O interesse de Aline pela espeleologia surgiu quando foi convidada para ajudar numa pesquisa de campo durante o carnaval, em Minas Gerais. A experiência que ocorreu na Serra da Piedade a instigou a conhecer mais sobre esses ambientes e seus “moradores”. Atuando depois no Grupo de Espeleologia GuanoSpelo, e em consultorias ambientais, seu foco inicial era nos invertebrados. O interesse por morcegos veio ao iniciar o mestrado na PUC-Minas, quando estudou duas grandes colônias de morcegos nectarívoros da espécie Anoura Geoffroyi.
Aline nos conta um episódio marcante de suas experiências em pesquisas em cavernas: “A primeira vez em uma caverna com uma grande concentração de morcegos foi marcante.

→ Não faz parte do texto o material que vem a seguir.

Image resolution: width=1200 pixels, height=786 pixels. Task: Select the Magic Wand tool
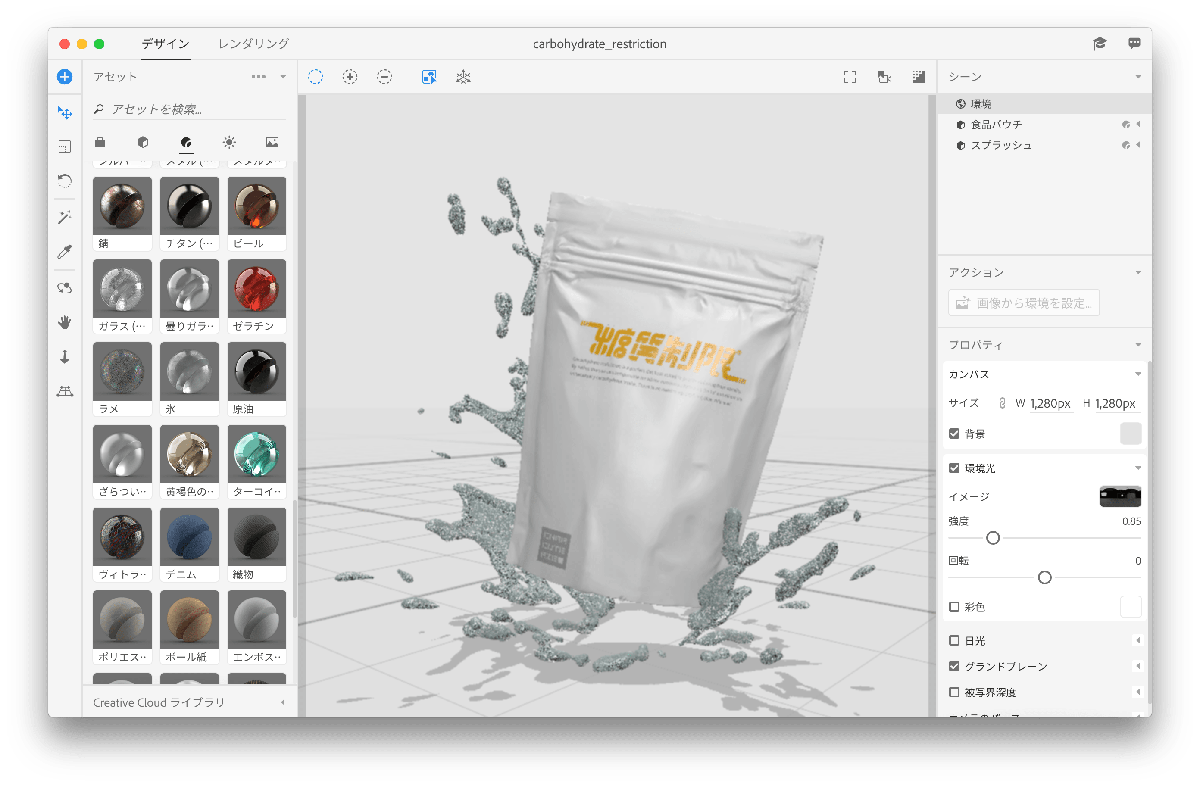tap(64, 217)
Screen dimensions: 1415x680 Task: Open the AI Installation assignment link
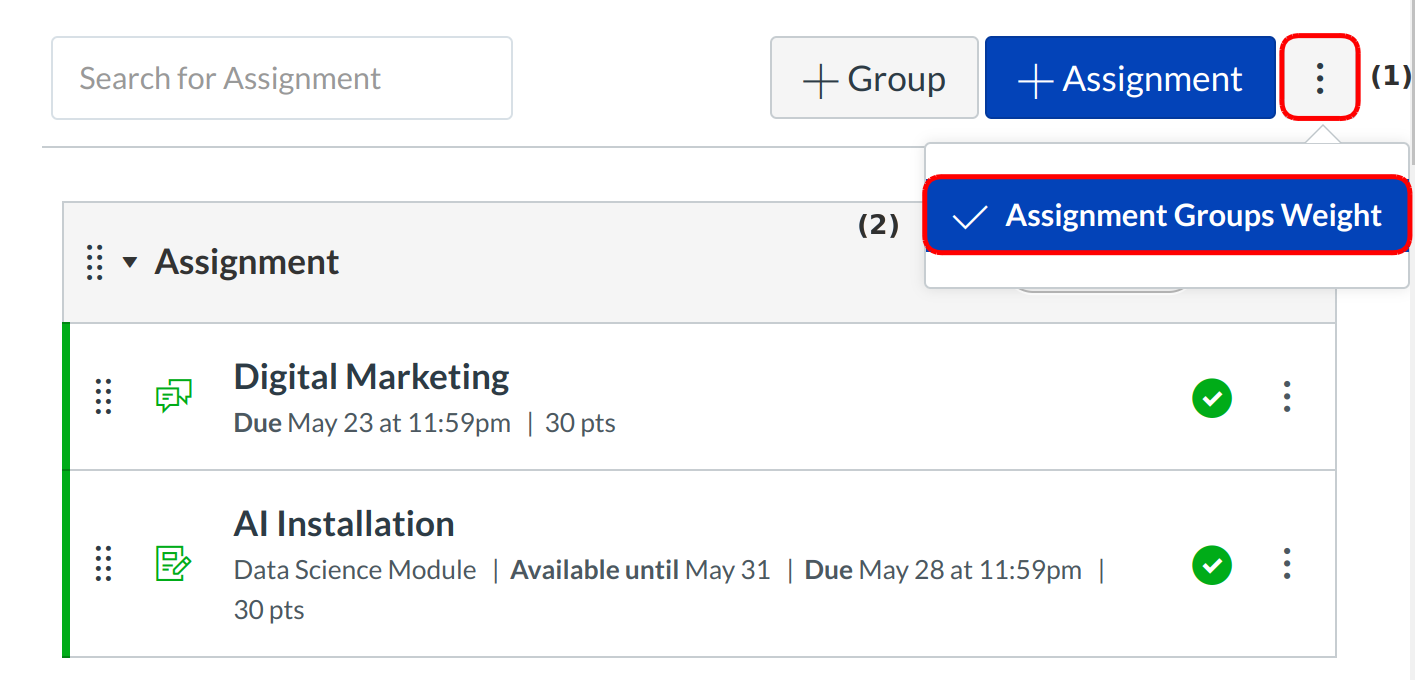pyautogui.click(x=344, y=524)
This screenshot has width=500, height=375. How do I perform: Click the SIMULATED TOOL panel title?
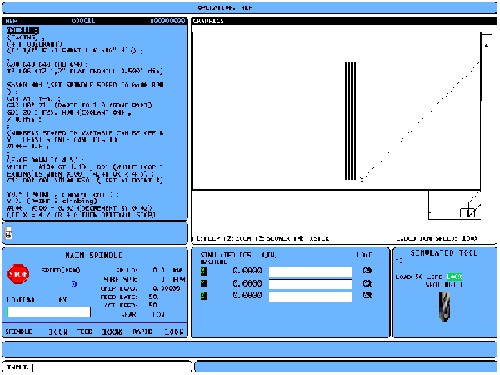pos(444,253)
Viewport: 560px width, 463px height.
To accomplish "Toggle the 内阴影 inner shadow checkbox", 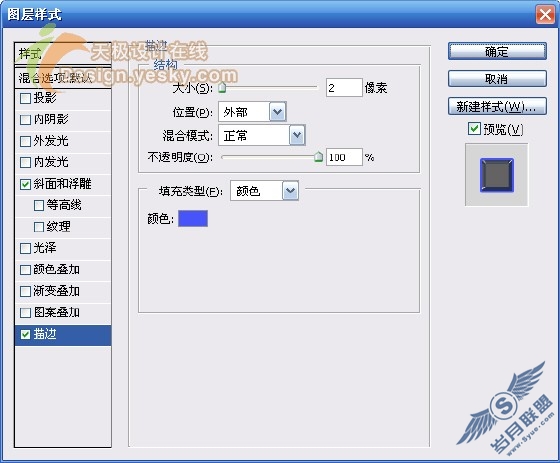I will (25, 120).
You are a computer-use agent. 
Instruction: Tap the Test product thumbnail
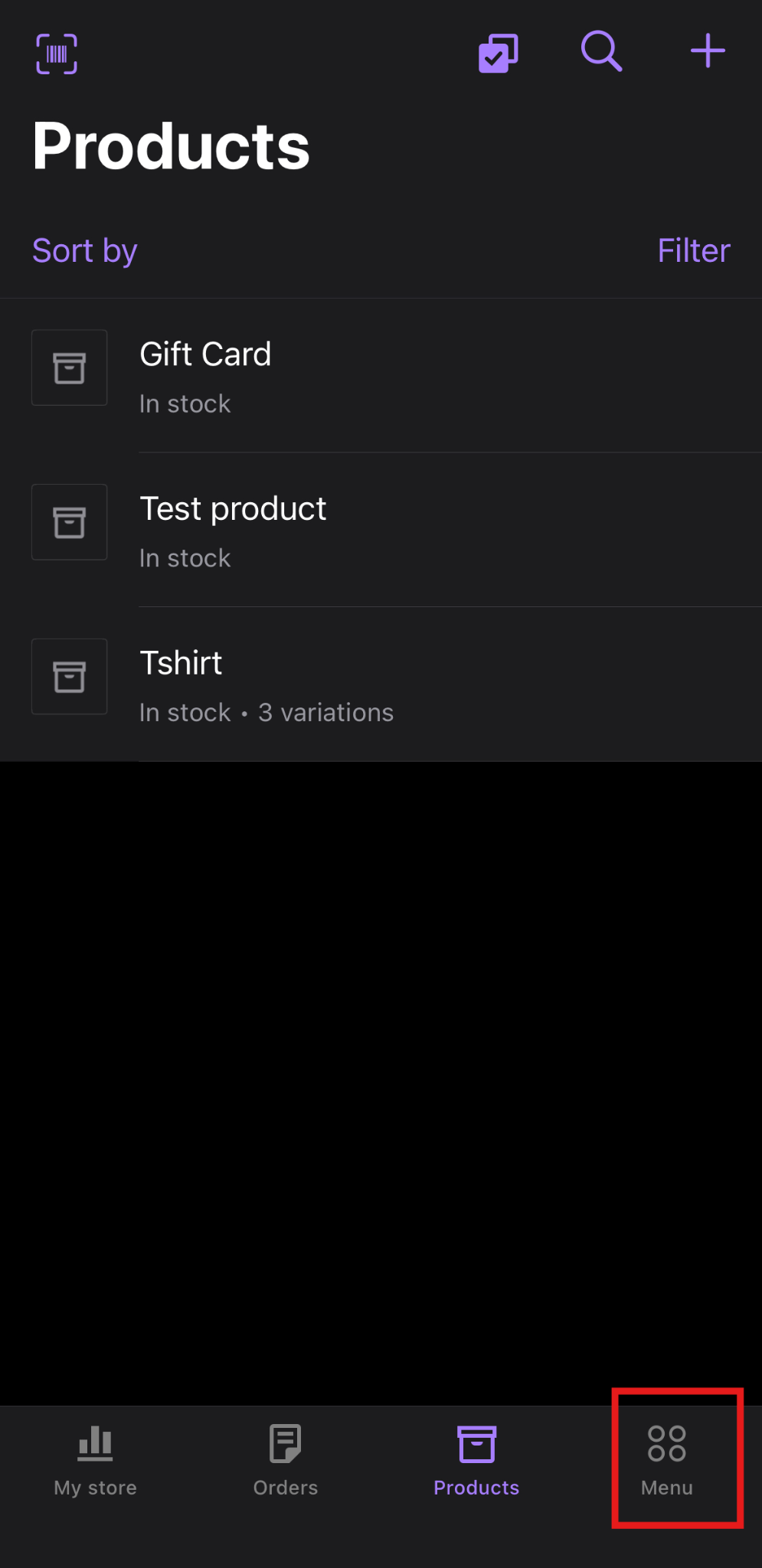(x=69, y=522)
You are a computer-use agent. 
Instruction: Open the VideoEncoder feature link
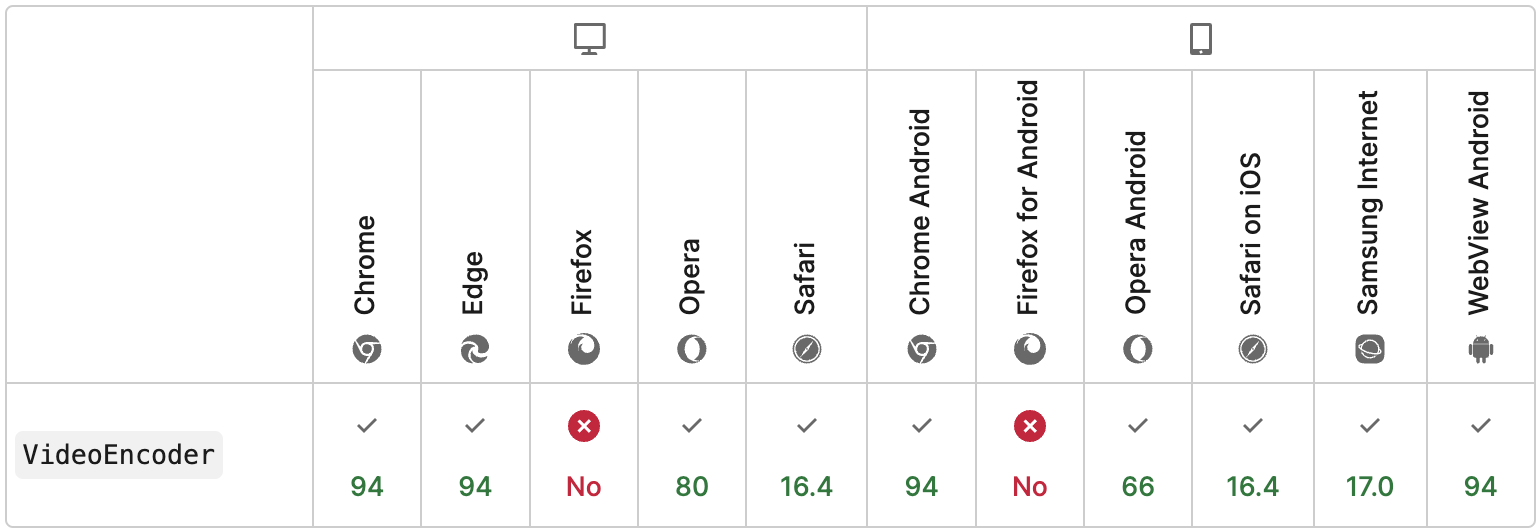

Em 2014, trabalhando no interior de Minas Gerais, visitei uma caverna com uma numerosa população de nectarívoros. Com tanta produção de guano, a quantidade de baratas era enorme. A caverna tinha teto baixo, e para chegar ao fundo era necessário engatinhar e rastejar no chão coberto de baratas de até 10 cm (Blaberidae). Coisas que não incomodam o espeleólogo que gosta de morcego.”